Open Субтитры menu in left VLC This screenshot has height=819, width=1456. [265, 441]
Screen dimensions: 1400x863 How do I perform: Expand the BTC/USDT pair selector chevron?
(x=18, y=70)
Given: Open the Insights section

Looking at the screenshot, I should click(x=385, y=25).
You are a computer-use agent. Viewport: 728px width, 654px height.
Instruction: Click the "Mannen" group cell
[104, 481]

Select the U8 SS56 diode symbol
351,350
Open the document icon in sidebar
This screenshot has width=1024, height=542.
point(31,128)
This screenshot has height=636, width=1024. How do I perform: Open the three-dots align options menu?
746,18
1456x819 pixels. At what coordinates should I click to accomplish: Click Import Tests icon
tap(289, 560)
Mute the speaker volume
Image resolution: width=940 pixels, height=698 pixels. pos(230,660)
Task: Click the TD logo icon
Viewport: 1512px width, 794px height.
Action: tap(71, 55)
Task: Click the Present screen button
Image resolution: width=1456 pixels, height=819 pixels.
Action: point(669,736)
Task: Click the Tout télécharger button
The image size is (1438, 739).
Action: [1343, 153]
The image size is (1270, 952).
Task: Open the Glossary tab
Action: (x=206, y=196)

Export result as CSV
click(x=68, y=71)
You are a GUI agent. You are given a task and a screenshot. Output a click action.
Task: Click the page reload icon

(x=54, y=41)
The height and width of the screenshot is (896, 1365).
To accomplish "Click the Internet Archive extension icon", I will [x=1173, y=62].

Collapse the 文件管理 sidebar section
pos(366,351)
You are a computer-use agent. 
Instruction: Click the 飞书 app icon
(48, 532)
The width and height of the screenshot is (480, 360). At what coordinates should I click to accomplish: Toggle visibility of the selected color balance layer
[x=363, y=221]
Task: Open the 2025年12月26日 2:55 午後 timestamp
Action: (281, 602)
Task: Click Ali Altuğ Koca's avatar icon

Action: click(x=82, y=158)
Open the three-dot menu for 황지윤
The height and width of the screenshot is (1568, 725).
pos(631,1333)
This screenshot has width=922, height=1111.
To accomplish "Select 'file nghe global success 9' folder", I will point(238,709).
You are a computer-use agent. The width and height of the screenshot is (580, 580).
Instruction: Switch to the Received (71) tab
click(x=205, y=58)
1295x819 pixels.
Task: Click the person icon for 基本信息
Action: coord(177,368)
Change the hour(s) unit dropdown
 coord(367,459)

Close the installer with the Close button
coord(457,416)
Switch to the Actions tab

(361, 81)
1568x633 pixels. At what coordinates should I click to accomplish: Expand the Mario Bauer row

· · · · ·

• **Your goal**
Reproduce verbatim the entries from the line containing "Task: Click the TD logo icon" through the line containing "Action: point(669,736)", including both of those lines.

• **Written solution**
Task: Click the TD logo icon
Viewport: 1512px width, 794px height.
Action: tap(71, 55)
Task: Click the Present screen button
Image resolution: width=1456 pixels, height=819 pixels.
Action: point(669,736)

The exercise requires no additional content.